This is particularly worrying given that the government’s own evaluation found that almost half of claimants felt the requirements placed on them were unachievable, and more than 60 per cent felt that their personal circumstances had not been properly taken into account. A huge amount of discretion is given to jobcentre work coaches to set these requirements. This is supposed to permit personalisation, but the cost is a loss of accountability and consistency. There used to be clear rules, for example, about what could be required of people caring for young children. Now these are reduced to guidelines, and challenging requirements is hard.
Another aspect of the cultural shift is the move to single payments, made monthly in arrears, rather than fortnightly or weekly, which is supposed to mirror the world of work. This means a long wait of six weeks for a first payment, and greater difficulty for claimants in eking out an increasingly inadequate lump sum over the course of a month, however brilliant their budgeting skills.
As universal credit rolls out, CPAG and others are monitoring its impacts closely. The transition is proving painful. Cases abound of bureaucratic confusion, of people being passed back and forth from one benefit team another, with no clarity on what they should be applying for, and of incorrect awards being made, leaving people with inadequate or no income for weeks or months. On top of this, automatic deductions for households with outstanding debts are leaving some people on an appallingly low income. Housing associations are reporting increasing arrears and evictions facing universal credit claimants, and private landlords are said to be increasingly unwilling to let homes to people on universal credit.

Collected data:
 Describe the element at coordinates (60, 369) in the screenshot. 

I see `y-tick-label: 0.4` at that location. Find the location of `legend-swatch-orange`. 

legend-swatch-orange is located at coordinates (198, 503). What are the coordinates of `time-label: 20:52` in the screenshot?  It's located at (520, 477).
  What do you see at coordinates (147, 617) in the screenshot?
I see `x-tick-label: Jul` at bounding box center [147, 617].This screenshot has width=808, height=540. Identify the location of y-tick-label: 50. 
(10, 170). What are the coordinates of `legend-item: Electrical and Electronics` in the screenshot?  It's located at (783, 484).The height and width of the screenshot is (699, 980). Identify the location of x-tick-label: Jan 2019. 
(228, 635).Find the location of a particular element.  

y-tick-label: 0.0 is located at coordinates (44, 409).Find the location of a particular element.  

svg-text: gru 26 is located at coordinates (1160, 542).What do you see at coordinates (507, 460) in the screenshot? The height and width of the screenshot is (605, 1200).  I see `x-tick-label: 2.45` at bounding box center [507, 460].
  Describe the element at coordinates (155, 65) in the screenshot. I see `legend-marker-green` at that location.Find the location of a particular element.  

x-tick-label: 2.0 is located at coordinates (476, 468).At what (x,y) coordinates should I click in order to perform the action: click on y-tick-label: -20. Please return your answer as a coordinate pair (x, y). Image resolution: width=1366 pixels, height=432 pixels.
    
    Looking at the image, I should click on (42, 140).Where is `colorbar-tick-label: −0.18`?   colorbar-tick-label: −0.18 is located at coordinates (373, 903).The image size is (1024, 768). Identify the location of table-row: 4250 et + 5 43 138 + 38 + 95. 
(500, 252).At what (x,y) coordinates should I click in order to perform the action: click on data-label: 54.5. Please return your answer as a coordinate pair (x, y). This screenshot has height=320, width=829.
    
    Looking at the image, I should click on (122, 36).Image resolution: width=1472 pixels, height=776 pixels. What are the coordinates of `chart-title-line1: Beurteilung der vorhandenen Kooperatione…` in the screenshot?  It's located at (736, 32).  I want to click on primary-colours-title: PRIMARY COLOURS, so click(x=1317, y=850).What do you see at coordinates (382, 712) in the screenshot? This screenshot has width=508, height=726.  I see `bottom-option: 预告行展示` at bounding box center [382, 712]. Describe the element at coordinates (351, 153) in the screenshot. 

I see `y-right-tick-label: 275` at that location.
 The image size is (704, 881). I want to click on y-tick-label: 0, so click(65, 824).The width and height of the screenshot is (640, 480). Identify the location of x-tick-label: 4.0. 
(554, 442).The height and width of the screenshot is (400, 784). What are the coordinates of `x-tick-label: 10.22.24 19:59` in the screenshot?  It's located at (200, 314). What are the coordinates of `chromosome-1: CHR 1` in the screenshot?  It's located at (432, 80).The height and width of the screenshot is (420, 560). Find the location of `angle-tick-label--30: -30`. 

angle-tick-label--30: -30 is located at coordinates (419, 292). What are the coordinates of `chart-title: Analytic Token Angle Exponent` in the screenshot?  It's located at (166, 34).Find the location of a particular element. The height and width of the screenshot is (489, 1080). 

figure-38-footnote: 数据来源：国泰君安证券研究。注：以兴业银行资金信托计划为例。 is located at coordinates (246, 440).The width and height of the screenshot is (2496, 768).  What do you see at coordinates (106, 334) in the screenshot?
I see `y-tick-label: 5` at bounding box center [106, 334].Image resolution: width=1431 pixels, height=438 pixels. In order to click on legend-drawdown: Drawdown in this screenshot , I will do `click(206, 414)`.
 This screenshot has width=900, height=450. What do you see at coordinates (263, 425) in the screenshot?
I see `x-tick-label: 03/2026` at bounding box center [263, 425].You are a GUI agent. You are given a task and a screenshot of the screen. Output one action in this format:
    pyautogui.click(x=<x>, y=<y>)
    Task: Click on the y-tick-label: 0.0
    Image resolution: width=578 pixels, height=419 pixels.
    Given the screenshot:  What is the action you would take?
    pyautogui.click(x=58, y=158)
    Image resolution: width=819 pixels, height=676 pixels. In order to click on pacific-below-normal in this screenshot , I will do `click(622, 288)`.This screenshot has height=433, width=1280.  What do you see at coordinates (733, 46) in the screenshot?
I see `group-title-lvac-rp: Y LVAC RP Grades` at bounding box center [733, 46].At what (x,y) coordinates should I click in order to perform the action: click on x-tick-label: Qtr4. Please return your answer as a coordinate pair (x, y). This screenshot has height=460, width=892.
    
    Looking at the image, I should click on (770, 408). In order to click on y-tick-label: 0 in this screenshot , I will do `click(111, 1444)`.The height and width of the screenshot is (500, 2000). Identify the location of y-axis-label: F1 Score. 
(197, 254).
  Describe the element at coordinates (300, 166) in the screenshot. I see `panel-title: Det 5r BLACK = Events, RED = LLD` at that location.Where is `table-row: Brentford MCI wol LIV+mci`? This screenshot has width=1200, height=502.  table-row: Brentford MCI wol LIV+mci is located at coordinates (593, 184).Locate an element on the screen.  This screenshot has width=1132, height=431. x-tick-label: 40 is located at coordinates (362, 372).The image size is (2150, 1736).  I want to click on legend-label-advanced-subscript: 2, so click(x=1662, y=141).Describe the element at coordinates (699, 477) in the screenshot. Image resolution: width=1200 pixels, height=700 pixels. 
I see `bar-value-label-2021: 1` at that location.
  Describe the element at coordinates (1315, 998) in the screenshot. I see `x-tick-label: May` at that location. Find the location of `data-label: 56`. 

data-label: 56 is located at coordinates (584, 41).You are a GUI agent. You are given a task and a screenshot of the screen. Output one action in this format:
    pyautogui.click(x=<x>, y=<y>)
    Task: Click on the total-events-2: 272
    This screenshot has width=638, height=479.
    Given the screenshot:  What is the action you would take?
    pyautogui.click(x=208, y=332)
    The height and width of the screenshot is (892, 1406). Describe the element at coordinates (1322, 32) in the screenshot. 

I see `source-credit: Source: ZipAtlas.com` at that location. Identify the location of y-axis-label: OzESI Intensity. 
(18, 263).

■ REQUIRED ACTIONS ■
a. Please reproduce the part of the universal credit passage starting with "Another aspect of" and going on through "their budgeting skills.".
b. Answer these questions from the universal credit passage:
(i) What share of claimants, according to the government's own evaluation, felt the requirements placed on them were unachievable?
(ii) How long is the wait for a first payment?
(iii) What are housing associations reporting among universal credit claimants?
c. Write the next part of the universal credit passage, picking up after its final sentence.

■ ANSWERS TO THE EXERCISE ■
a.
Another aspect of the cultural shift is the move to single payments, made monthly in arrears, rather than fortnightly or weekly, which is supposed to mirror the world of work. This means a long wait of six weeks for a first payment, and greater difficulty for claimants in eking out an increasingly inadequate lump sum over the course of a month, however brilliant their budgeting skills.

b.
(i) Almost half.
(ii) Six weeks.
(iii) Increasing arrears and evictions.

c.
It is also emerging that the supposedly highly responsive system is in fact incredibly rigid. Money is being denied for months because people have ticked a box wrongly on their application—easy to do, especially if you’re filling in a long, online-only form on your phone because you don’t have a computer—when these errors ought to be identified and fixed quickly. And the real-time information system for calculating awards follows a strict monthly cash accounting approach which does not always reflect the reality of how people earn money, creating “heads we win, tails you lose” situations for claimants. Receive backpay for a previous job while being assessed for universal credit—which is supposed to respond to your current income—and you’ll lose out. Receive two pay packets in one month because your Christmas pay has been brought forward, or because you’re paid fortnightly rather than monthly, and you’ll lose out. The difference won’t be made up in other months because there is a monthly limit to how much universal credit can be paid.
These problems are already generating alarm and extra work among advice workers, local authorities, housing associations and others, but they may well be just the tip of the iceberg. New and complicated rules about the treatment of self-employed earnings, new work requirements on single parents with pre-school children, a harsher benefit cap for out-of-work claimants, the ramping up of conditionality for claimants who are already in work, and a two-child limit for each claim are on their way.
Universal credit may be coming, but it is clear that it is in danger of being crippled by severe funding, design and implementation problems. This week’s Budget should be a clear statement of intent that a fair system of universal credit remains a priority for the treasury and the prime minister.
Read the briefing “Broken promises: What has happened to support for low-income working families under universal credit”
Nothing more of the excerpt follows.